Keep the pictures out of the copy and print all the entries below exactly.

====== Data supplied ======

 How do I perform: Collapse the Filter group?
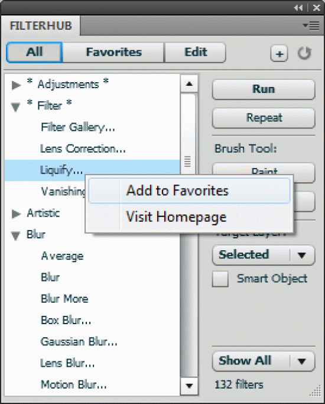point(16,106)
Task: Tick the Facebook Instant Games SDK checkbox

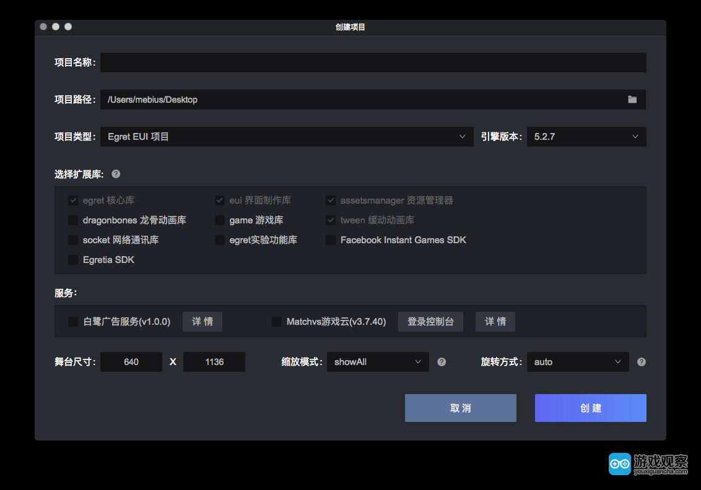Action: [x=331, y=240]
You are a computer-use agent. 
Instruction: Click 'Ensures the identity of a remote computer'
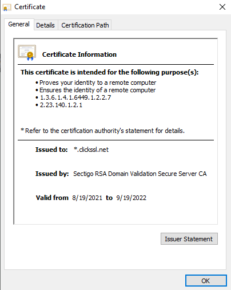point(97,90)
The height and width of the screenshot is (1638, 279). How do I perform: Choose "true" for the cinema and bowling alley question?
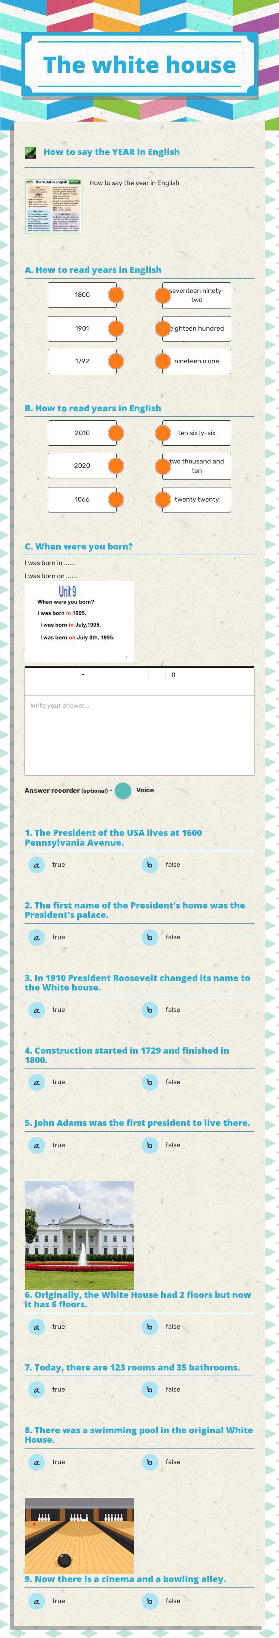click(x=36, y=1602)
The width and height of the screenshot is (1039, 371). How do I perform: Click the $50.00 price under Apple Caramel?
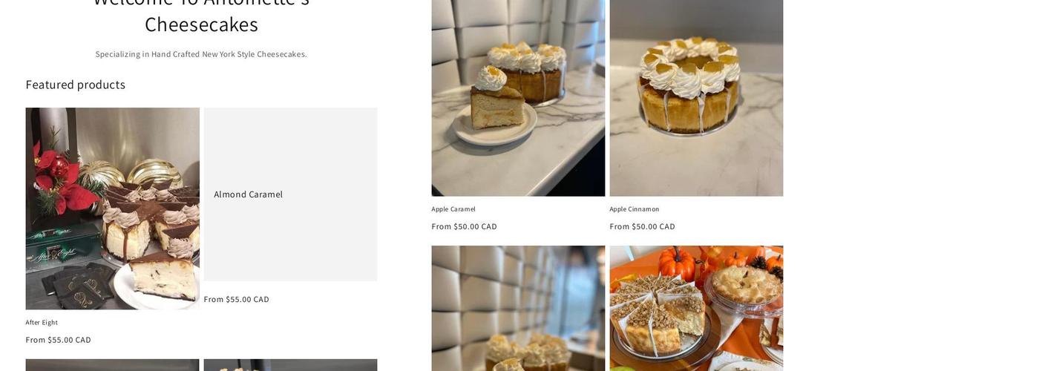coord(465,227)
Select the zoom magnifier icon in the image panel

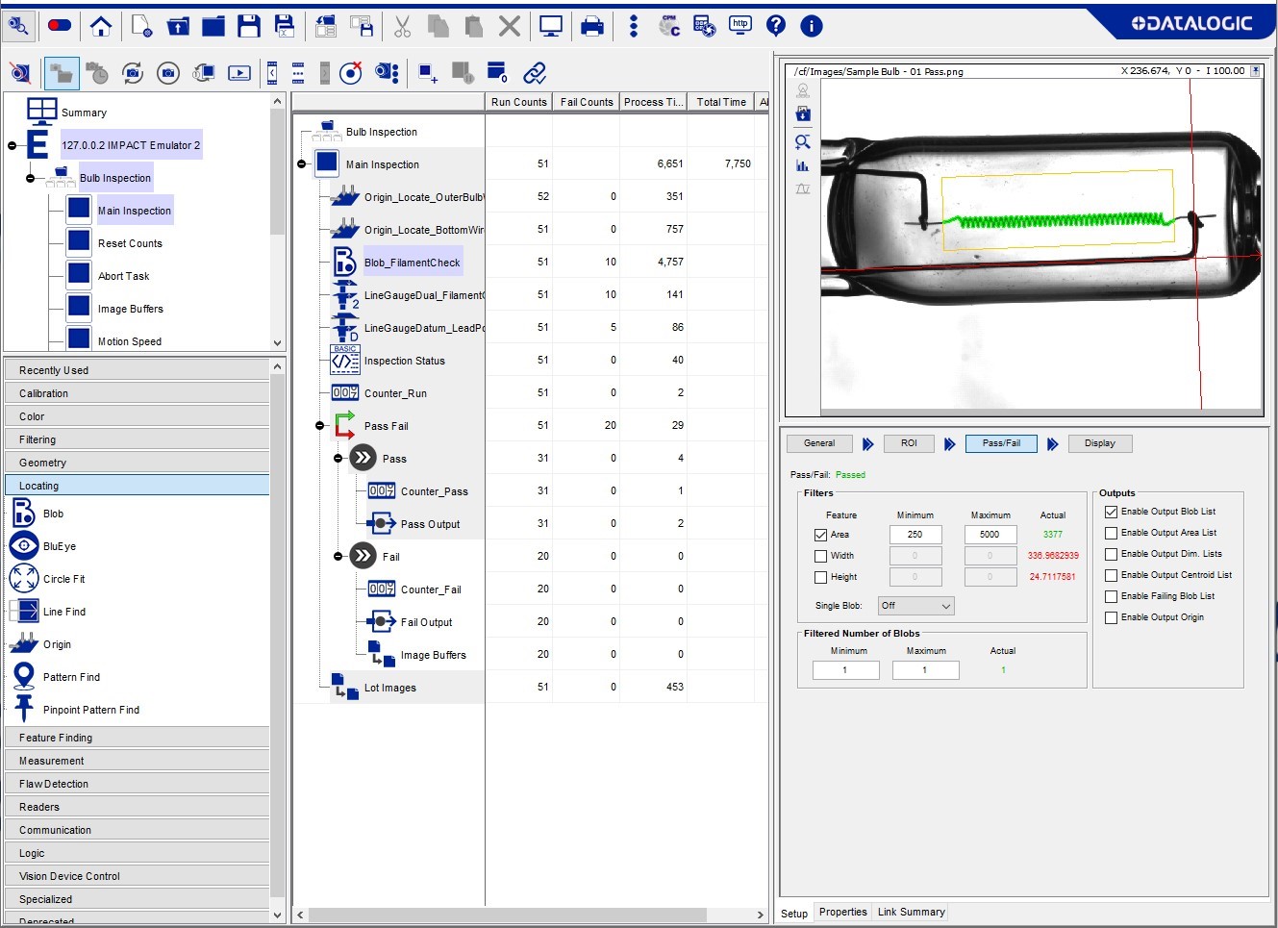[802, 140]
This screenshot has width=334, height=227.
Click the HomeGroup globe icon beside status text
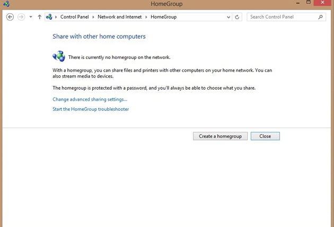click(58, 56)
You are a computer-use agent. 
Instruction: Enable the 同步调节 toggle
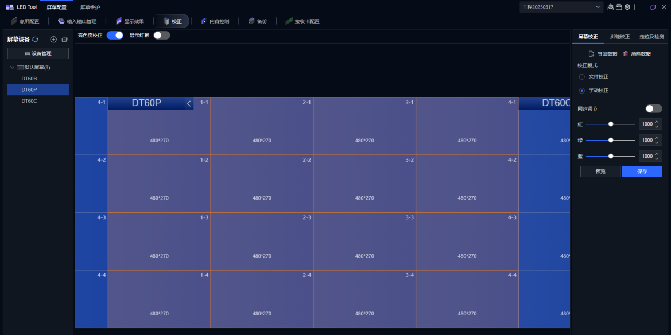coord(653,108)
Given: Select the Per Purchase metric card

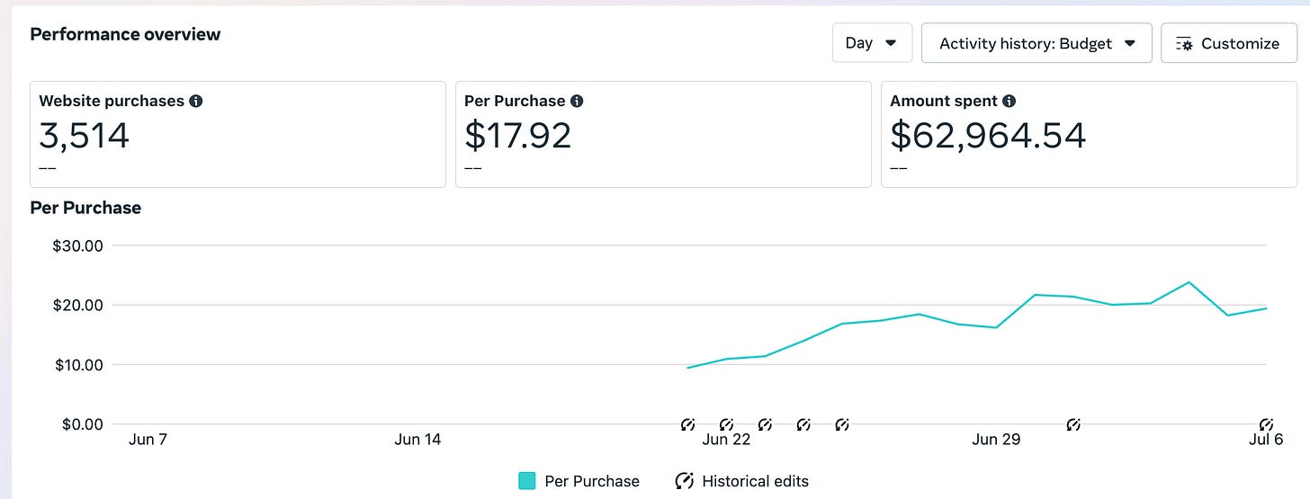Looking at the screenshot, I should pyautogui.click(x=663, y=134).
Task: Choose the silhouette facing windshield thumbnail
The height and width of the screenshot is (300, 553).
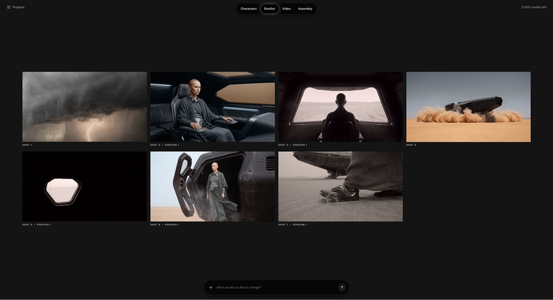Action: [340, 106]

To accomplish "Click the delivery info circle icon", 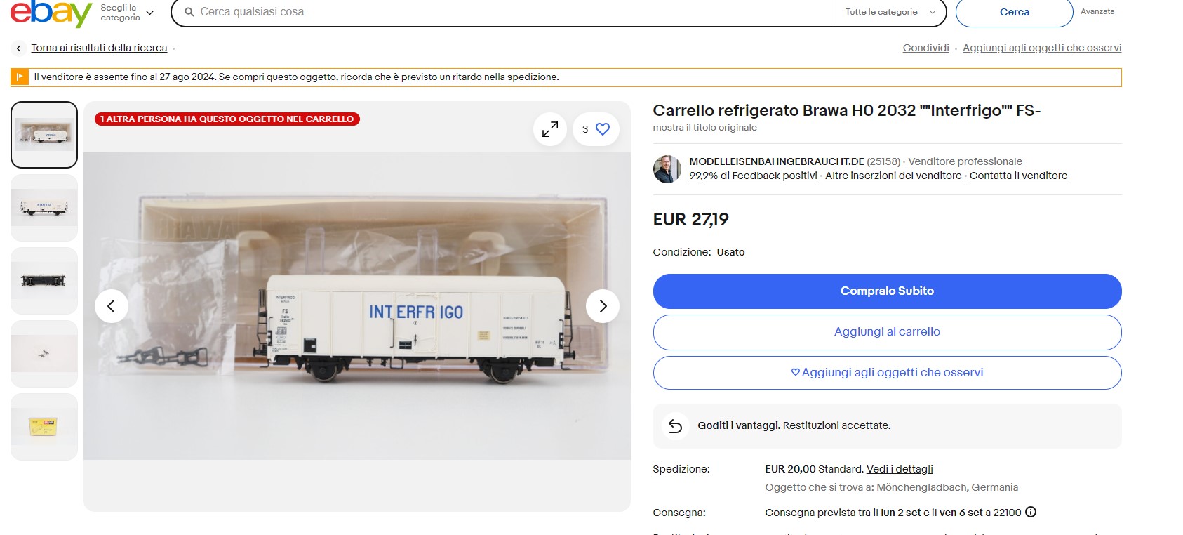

======

## Task response
 How do I perform: Collapse the Filter group?
point(16,106)
Task: Tick the Facebook Instant Games SDK checkbox

Action: [x=331, y=240]
You are a computer-use agent. 
Instruction: Click 'Ensures the identity of a remote computer'
point(97,90)
The height and width of the screenshot is (1638, 279). How do I perform: Choose "true" for the cinema and bowling alley question?
click(x=36, y=1602)
The width and height of the screenshot is (1039, 371). How do I perform: Click the $50.00 price under Apple Caramel?
coord(465,227)
Select the zoom magnifier icon in the image panel

[802, 140]
This screenshot has width=334, height=227.
Click the HomeGroup globe icon beside status text
click(58, 56)
You are a computer-use agent. 
Instruction: Enable the 同步调节 toggle
coord(653,108)
Given: Select the Per Purchase metric card

Looking at the screenshot, I should pyautogui.click(x=663, y=134).
Task: Choose the silhouette facing windshield thumbnail
The height and width of the screenshot is (300, 553).
Action: [340, 106]

To accomplish "Click the delivery info circle icon", 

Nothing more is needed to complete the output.